East Lawrence intersection mural up for final city approval

A final design by Lawrence artists Alicia Kelly and Katy Clagett for the mural that may be applied directly to the intersection of 10th and New Jersey street, pending City Commission approval.

While living in Portland, Ore., Lawrence artist Alicia Kelly became captivated by the city’s intersection murals — flowers, suns and other designs painted directly onto the street.

When Kelly moved back to Lawrence, she wanted to bring that concept, called “intersection repair,” with her. And now, her idea — what she thinks is the Midwest’s first intersection mural — is about to come to fruition.

Pending City Commission approval Tuesday, Kelly and another Lawrence artist, Katy Clagett, will shut down the intersection of 10th and New Jersey streets on April 23 for a “painting party.”

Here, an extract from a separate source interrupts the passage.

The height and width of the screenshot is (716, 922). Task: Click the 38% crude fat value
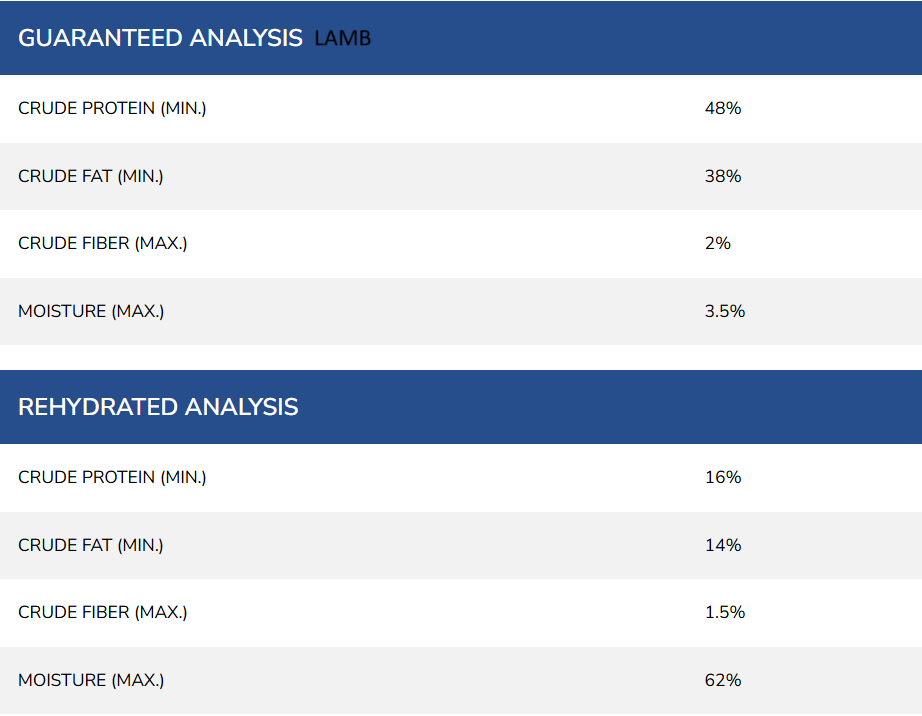[723, 176]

“When I lived in Portland for a short time, I was in love with them,” Kelly said. “I remember riding my bike over them and just stopping and looking down. I had never seen anything like it. I was thinking ‘Lawrence needs something like that.'”

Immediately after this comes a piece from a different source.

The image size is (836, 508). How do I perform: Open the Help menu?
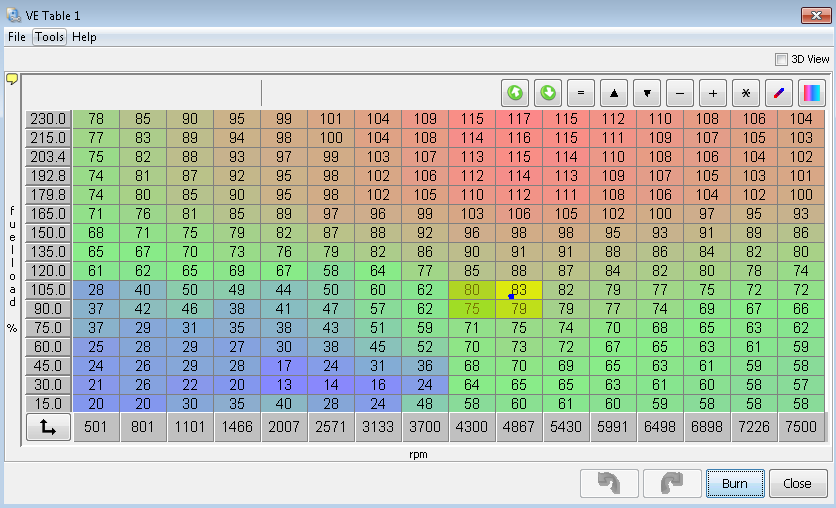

The 10th and New Jersey intersection was chosen so it can act as an introduction to East Lawrence, Kelly said.

The project received a $1,500 arts grant from the Lawrence Cultural Arts Commission about this time last year. The total cost of the project is $3,450.

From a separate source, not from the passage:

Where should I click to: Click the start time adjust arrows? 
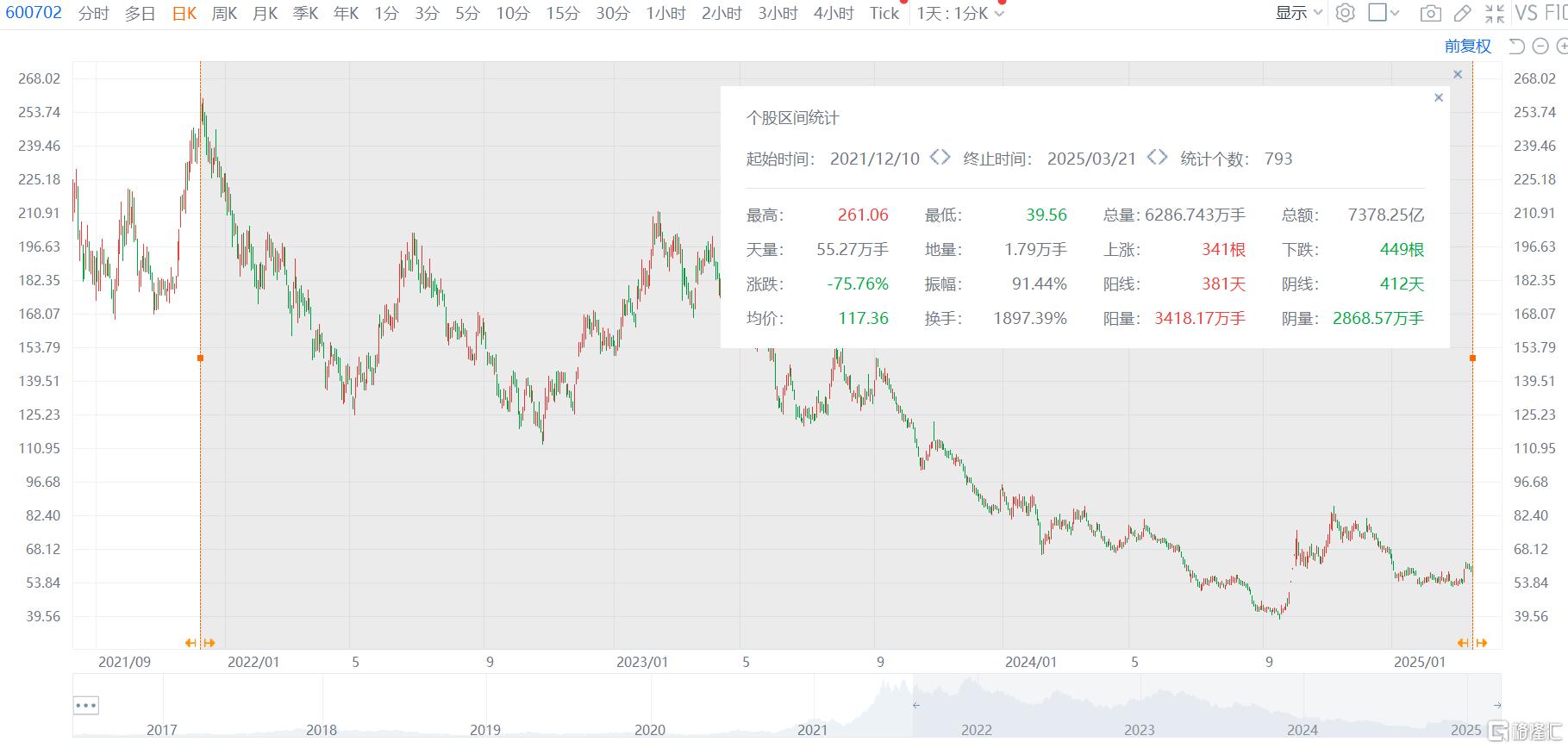pos(940,158)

It has received approval from the New York Elementary School principal, the East Lawrence Neighborhood Association, the Traffic Safety Commission and the Historic Resources Commission. On Tuesday, the City Commission will be asked to issue a permit allowing Kelly and Clagett to shut down the intersection on Earth Day, with April 30 as a backup day in case of rain.

The mural will be painted with traffic-marking paint mixed with hazelnut shells. The shells add grit to the paint, so the pavement isn’t slippery when wet.

The “painting party” is expected to draw hundreds of volunteers. There will be food, live music and other activities, as a way to bring the community together, Kelly said.

According to Seattle’s department of transportation website, intersection painting is used there to add a sense of place and organize neighborhoods around a common goal. Traffic calming is an indirect effect, the website states.

In coming up with the design, Kelly and Clagett held three community meetings to receive input. After about 15 iterations, the duo decided on a final design that will be presented to the City Commission on Tuesday.

They wanted to keep it simple and symmetrical, but “playful,” because of its proximity to New York Elementary School. A bricklike element running north and south is meant to be reminiscent of the old trolley line from the early 1900s.

City commissioners will meet at 5:45 p.m. Tuesday at City Hall, 6 E. Sixth St. The mural agreement is on the commission’s consent agenda, meaning it will be approved unless a commissioner pulls it for discussion.